Kala mulai bertugas, memang ia menargetkan volume perdagangan Indonesia-Ukraina menembus 2,4 miliar dollar AS pada 2022. Target itu dengan pertimbangan masih banyak peluang bisa dimanfaatkan untuk meningkatkan kerja sama ekonomi Jakarta-Kiev. Tidak hanya ekspor-impor, dapat pula investasi.
Soal investasi, Ukraina dinilai menarik karena menawarkan kedekatan geografis dengan pasar Eropa. Dalam perdagangan, letak geografis masih menjadi faktor penting, baik karena alasan logistik maupun alasan hambatan dagang.
Selain itu, sumber daya manusia Ukraina menjadi salah satu modal yang pantas untuk masuk ke pasar Eropa. Sebagai salah satu negara dengan umur dan tradisi panjang, salah satu hasil yang dinikmati Ukraina masa kini adalah tingkat pendidikan yang tinggi. Hal itu membuat keterampilan pekerja Ukraina relatif baik.

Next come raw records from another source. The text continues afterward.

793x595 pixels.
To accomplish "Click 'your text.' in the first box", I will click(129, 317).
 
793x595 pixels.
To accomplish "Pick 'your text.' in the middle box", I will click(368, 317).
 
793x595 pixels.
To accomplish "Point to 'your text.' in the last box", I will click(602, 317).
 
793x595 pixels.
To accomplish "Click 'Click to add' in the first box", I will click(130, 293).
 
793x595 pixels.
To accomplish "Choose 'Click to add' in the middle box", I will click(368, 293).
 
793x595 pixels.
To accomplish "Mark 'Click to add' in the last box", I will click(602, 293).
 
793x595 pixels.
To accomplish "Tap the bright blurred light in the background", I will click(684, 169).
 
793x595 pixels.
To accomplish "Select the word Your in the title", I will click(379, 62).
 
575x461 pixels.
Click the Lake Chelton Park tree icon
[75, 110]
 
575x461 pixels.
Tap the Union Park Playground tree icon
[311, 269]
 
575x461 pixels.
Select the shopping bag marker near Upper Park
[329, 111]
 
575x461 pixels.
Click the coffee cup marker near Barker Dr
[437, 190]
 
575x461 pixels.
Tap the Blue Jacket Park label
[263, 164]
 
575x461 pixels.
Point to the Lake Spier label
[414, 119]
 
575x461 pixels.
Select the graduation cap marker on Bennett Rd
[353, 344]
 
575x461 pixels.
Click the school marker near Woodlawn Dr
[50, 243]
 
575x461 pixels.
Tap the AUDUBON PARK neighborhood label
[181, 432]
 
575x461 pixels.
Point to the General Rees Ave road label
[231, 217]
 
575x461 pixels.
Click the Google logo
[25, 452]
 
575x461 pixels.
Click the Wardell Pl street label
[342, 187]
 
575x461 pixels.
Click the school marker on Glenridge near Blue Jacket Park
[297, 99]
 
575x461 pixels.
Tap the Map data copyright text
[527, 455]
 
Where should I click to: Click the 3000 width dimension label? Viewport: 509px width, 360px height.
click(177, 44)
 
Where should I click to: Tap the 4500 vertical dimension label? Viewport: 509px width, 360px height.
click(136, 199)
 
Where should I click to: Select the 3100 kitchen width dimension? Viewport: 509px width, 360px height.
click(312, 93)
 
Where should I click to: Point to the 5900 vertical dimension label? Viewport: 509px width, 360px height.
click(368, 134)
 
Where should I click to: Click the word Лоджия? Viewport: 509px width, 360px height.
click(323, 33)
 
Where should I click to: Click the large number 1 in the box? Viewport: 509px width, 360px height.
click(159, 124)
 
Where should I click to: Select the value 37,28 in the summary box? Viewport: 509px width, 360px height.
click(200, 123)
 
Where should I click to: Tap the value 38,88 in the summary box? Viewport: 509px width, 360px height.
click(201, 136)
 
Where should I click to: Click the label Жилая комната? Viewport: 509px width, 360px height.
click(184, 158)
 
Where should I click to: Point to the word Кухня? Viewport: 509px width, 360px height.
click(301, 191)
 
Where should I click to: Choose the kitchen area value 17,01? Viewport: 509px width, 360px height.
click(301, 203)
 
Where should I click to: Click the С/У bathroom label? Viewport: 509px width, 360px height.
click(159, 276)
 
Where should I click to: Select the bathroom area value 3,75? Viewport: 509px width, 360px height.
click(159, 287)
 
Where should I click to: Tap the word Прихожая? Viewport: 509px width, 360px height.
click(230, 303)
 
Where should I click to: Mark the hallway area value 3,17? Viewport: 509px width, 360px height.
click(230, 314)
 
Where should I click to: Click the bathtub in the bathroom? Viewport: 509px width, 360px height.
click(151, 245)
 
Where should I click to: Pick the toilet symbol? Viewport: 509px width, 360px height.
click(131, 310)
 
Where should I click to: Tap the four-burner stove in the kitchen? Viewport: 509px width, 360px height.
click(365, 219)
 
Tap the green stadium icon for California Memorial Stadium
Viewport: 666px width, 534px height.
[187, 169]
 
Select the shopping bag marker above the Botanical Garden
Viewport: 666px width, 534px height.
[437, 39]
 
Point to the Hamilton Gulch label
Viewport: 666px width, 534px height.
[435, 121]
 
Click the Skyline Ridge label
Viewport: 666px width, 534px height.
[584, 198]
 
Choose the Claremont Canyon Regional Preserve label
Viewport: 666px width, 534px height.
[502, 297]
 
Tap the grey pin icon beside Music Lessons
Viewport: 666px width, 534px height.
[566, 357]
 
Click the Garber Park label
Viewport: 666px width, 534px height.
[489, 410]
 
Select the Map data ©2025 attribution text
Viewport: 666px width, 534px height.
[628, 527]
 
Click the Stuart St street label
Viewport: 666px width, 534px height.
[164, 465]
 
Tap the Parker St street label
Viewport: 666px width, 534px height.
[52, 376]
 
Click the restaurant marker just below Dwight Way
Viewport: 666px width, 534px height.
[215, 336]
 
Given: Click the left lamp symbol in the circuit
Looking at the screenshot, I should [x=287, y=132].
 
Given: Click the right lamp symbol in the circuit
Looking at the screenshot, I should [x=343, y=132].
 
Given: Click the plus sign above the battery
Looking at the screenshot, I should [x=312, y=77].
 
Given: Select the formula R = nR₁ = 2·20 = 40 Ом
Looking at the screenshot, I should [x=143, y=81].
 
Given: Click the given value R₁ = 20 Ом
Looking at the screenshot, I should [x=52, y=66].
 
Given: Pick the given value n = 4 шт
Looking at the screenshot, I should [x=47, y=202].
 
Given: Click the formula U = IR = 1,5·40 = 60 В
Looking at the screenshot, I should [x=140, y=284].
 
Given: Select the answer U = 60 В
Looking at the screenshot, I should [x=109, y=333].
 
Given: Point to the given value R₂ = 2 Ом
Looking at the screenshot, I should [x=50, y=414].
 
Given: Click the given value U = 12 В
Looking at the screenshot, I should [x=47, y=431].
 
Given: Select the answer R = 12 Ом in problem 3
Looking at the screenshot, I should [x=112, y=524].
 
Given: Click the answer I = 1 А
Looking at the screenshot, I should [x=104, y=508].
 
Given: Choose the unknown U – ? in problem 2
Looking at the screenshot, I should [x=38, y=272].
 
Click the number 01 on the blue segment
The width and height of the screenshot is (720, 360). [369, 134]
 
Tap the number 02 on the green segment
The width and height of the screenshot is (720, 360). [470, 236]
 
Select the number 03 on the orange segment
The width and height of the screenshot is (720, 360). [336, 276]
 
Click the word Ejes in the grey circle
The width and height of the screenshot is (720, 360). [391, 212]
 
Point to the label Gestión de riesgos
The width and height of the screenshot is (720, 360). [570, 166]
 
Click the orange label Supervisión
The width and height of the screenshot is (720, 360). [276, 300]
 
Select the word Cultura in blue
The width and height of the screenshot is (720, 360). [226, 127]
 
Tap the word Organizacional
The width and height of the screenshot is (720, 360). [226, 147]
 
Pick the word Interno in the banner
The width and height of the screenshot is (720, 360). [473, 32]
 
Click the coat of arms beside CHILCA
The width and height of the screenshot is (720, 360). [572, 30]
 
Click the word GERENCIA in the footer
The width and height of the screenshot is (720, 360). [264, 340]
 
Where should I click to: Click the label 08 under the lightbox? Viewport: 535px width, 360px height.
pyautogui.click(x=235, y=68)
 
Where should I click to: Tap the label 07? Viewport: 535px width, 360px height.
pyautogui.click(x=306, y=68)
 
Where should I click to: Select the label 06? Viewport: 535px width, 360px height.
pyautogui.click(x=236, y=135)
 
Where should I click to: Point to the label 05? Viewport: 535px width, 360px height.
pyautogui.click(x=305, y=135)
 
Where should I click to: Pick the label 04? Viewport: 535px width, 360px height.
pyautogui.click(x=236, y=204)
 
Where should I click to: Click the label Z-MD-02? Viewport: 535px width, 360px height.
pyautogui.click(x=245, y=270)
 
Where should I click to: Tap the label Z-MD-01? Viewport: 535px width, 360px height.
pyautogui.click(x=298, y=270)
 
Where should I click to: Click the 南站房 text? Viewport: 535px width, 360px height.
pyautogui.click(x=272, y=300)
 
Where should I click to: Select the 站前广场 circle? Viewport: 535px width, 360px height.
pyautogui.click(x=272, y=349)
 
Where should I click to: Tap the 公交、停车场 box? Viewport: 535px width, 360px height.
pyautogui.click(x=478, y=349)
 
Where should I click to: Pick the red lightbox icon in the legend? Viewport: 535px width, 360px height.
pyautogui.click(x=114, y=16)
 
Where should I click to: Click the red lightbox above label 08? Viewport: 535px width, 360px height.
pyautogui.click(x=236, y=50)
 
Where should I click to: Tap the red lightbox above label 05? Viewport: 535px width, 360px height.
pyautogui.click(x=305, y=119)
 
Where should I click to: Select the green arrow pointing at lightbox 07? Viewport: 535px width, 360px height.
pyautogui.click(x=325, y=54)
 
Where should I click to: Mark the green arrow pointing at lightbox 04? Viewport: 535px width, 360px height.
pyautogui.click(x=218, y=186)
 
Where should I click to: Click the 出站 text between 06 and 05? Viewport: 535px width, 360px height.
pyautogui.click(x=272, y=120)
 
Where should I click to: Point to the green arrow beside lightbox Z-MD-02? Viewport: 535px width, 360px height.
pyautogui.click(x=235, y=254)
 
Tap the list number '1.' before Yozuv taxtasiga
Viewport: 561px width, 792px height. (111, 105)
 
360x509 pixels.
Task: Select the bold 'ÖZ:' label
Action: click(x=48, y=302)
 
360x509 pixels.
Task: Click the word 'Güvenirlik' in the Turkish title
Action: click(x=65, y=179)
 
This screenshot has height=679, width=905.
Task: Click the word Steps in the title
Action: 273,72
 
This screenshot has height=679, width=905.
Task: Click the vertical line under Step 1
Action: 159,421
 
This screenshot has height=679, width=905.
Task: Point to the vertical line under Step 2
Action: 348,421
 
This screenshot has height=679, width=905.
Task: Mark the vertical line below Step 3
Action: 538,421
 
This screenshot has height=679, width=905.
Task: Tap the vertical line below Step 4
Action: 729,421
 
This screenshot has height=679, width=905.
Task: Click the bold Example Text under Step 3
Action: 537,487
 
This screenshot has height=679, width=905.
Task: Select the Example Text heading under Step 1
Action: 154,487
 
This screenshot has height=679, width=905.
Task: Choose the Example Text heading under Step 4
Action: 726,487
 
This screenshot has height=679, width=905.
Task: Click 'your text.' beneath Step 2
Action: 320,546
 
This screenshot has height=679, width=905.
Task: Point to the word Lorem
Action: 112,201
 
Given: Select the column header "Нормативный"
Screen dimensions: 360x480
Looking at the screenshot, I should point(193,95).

Di sisi lain, seperti di negara Eropa Tengah dan Eropa Timur lain, upah pekerja di Ukraina belum setinggi upah di Eropa Barat. Hal itu membuat biaya produksi di Ukraina lebih terjangkau. Kombinasi biaya produksi terjangkau ditambah posisi geografis Ukraina bisa dimanfaatkan pengusaha Indonesia untuk menanamkan modal bagi kegiatan usaha yang berorientasi menembus pasar Eropa.
Yuddy tidak menampik, ada faktor geopolitik yang tidak bisa dihilangkan jika terkait dengan Ukraina. Meski demikian, dalam kehidupan sehari-hari, faktor itu tidak terlalu terlihat.
Faktor geopolitik yang dimaksud Yuddy tidak lain adalah hubungan Ukraina dengan Rusia. Sejarah ratusan tahun membentuk relasi Kiev-Moskwa saat ini.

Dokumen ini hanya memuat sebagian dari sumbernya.